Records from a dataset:
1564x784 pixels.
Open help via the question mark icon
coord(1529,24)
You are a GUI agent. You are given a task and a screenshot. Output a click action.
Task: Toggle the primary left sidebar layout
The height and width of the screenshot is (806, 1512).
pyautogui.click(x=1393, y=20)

AIM OF THE TASK ▸ Could every entry be given again exactly, with no line skipped?

TASK RESULT ▸
1564x784 pixels.
Open help via the question mark icon
coord(1529,24)
You are a GUI agent. You are given a task and a screenshot. Output a click action.
Task: Toggle the primary left sidebar layout
The height and width of the screenshot is (806, 1512).
pyautogui.click(x=1393, y=20)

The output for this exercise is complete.